**What to work on**
Repeat the records word for word, starting with the line that contains "The width and" and continuing through the end of the records. Leave the pictures out.

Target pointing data
.....

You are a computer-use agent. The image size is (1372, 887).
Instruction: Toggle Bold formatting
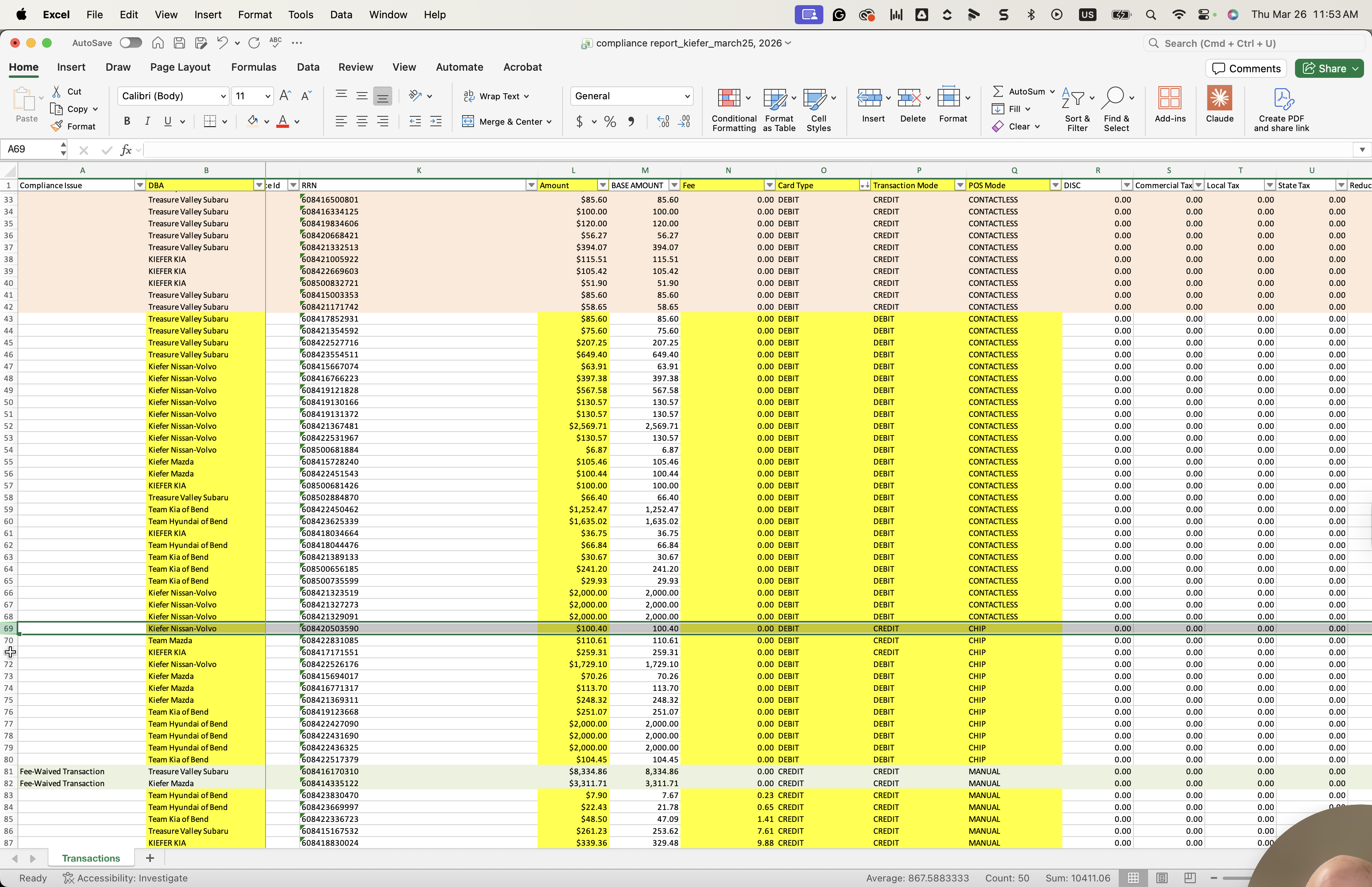[x=127, y=121]
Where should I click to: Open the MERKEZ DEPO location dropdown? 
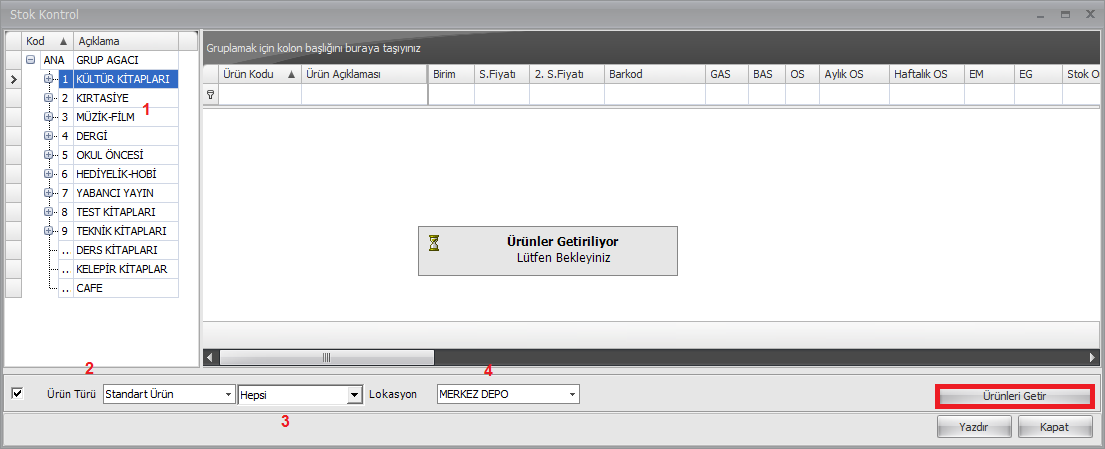pyautogui.click(x=572, y=395)
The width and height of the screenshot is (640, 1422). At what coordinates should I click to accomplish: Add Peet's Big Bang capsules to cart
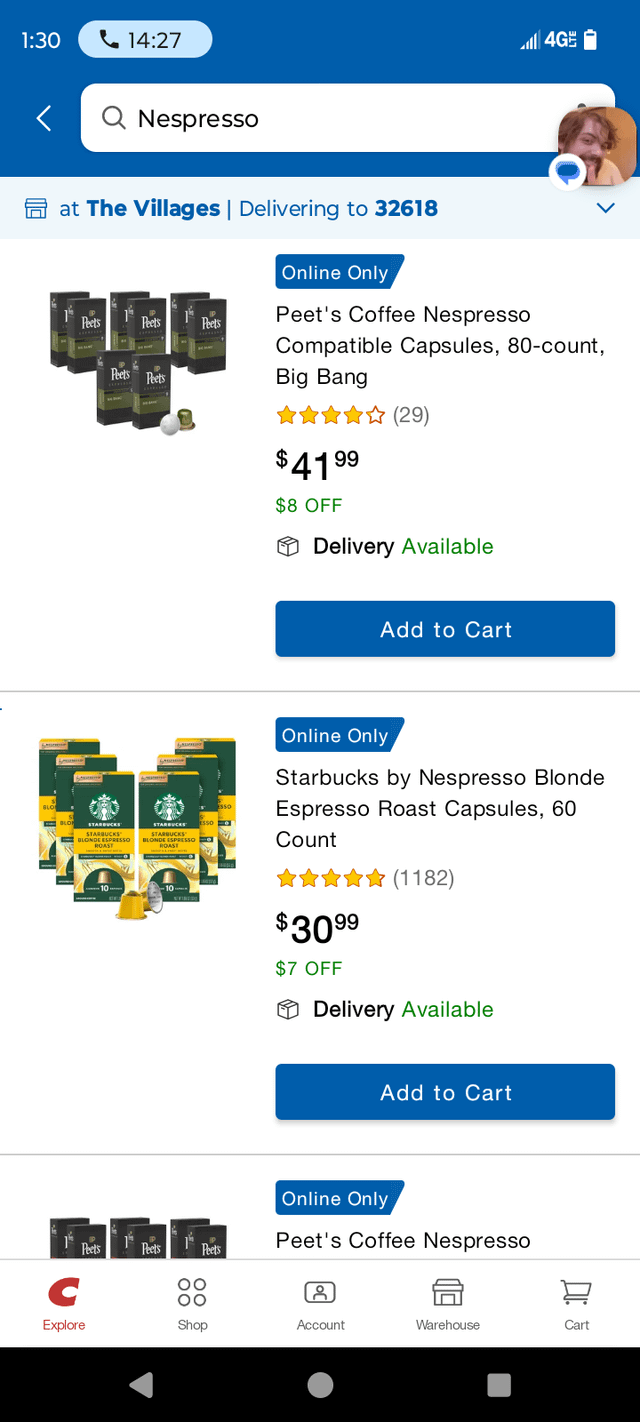[445, 629]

.....

**Answer in full**
The width and height of the screenshot is (640, 1422). At what coordinates should I click to accomplish: Add Peet's Big Bang capsules to cart
[445, 629]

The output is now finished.